> [WHAT THE EXERCISE ASKS]:
Move the items below, starting with the line containing "Task: Click the 'Example: January" and going on through the line containing "Action: pyautogui.click(x=176, y=439)", both included, into your reply, requests and all. Add -102 to every coordinate in the answers and leave everything else unchanged.

> [STORED DATA]:
◇ ◇ ◇ ◇ ◇

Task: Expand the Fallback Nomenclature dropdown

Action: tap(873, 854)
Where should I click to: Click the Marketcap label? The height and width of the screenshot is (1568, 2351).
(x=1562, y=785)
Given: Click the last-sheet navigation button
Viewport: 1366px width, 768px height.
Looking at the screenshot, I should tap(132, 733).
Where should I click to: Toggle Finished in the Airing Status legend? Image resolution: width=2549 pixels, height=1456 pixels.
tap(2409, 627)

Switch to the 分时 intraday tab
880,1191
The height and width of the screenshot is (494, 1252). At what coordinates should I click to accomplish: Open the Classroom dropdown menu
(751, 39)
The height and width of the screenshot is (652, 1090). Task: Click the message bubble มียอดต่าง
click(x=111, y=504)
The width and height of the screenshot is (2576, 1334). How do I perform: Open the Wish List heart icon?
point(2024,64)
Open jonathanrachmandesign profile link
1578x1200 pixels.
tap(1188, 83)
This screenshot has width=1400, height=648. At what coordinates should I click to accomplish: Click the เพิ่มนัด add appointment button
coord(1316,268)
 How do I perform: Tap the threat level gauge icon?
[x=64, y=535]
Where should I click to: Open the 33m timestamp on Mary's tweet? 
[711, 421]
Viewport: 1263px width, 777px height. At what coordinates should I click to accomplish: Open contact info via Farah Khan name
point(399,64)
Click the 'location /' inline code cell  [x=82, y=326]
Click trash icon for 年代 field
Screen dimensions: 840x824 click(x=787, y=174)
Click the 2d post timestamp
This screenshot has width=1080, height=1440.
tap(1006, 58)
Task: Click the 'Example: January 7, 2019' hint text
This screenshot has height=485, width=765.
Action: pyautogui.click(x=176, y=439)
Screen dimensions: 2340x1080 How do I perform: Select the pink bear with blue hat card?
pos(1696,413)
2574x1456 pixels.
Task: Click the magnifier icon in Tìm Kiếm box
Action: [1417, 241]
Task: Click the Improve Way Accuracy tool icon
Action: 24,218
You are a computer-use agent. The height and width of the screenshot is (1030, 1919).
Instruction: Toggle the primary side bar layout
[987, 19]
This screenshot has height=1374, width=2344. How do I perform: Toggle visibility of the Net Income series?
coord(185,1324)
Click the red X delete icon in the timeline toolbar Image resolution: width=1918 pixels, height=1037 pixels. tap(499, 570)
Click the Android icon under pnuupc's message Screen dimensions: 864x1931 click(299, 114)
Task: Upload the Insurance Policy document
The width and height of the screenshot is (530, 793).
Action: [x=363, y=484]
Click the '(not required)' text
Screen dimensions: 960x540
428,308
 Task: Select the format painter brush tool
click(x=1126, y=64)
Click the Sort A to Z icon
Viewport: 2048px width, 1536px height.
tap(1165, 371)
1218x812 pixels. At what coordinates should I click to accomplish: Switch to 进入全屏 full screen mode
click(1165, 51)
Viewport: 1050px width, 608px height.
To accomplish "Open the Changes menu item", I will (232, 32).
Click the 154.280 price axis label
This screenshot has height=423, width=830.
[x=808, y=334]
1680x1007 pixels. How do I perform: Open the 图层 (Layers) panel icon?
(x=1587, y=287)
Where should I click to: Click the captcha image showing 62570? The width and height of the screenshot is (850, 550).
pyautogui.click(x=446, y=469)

◇ ◇ ◇ ◇ ◇

> [COMPLETE OUTPUT]:
Task: Click the 'Example: January 7, 2019' hint text
This screenshot has height=485, width=765.
Action: pyautogui.click(x=74, y=337)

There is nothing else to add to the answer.